"Oh, Aunt Prue, I would not be so troubled, but he wanted to give me
something--some little thing he had brought me--because he always did
remember me, and I would not even look at it. I don't know what it was. I
refused it; and I know he was so hurt. I was almost tempted to take it
when I saw his eyes; and then I wanted to be true."
"Were you true?"
"I tried to be."
"Then there is nothing to be troubled about. He is comforted for it now.
Don't you want to go down and see his mother?"
"I'm afraid to see her."
"She will comfort you. She is sure now that God loves her. I have been
trying to teach her, and now God has taught her so that she can rejoice
in his love. Whom the Lord loveth, she says, he chastens; and he knows
how he has chastened her. If it were not for his love, Marjorie, what
would keep our hearts from breaking?"
"Papa died, too," said Prue.
Marjorie went down to the parlor. Mrs. Kemlo was sitting at the grate,
leaning back in her steamer chair.

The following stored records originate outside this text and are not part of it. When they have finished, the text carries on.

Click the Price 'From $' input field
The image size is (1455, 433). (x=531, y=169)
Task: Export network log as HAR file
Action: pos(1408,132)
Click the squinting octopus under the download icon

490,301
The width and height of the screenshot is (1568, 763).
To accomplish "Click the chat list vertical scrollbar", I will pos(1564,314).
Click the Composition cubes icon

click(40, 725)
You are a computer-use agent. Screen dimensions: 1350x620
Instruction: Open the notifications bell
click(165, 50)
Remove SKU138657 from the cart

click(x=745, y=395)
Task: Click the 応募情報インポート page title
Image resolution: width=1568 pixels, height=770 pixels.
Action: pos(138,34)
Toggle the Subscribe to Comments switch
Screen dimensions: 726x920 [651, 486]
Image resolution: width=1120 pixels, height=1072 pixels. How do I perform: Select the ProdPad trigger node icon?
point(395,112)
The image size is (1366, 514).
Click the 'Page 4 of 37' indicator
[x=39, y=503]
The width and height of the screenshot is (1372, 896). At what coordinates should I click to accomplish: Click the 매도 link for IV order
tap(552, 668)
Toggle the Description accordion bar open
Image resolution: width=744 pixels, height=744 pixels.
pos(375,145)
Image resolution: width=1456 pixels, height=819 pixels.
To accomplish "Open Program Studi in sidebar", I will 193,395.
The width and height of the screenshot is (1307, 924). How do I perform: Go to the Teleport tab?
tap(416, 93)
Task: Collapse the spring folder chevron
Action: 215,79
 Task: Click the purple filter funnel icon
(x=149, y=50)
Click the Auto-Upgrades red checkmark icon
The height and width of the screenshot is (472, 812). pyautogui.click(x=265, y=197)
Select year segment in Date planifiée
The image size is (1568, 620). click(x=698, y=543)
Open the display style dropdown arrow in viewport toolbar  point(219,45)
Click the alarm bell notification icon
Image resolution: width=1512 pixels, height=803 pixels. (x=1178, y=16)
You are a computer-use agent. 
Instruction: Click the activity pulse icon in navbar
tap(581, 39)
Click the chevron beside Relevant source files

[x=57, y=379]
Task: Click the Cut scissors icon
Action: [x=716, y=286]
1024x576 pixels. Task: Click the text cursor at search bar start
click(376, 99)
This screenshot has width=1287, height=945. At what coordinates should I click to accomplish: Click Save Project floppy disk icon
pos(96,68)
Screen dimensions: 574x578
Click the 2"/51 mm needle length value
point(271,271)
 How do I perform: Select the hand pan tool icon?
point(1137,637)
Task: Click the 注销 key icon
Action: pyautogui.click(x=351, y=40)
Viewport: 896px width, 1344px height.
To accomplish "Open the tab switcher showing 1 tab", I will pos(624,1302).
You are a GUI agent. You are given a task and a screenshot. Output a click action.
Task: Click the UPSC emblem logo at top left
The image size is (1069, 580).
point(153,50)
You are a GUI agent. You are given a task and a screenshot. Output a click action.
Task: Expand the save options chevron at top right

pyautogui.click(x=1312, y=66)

Marjorie kissed her without a word.
"Marjorie! The girls ought to know. I don't believe I can write."
"I can. I will write to-night."
"And copy this letter; then they will know it just as it is. He was with
you so long they will not miss him as we do. They were older, and they
loved each other, and left him to me. And, Marjorie--"
"Yes'm."
"Tell them I am going to your mother's as soon as warm weather comes,
unless one of them would rather take me home; tell them Miss Prudence has
become a daughter to me; I am not in need of anything.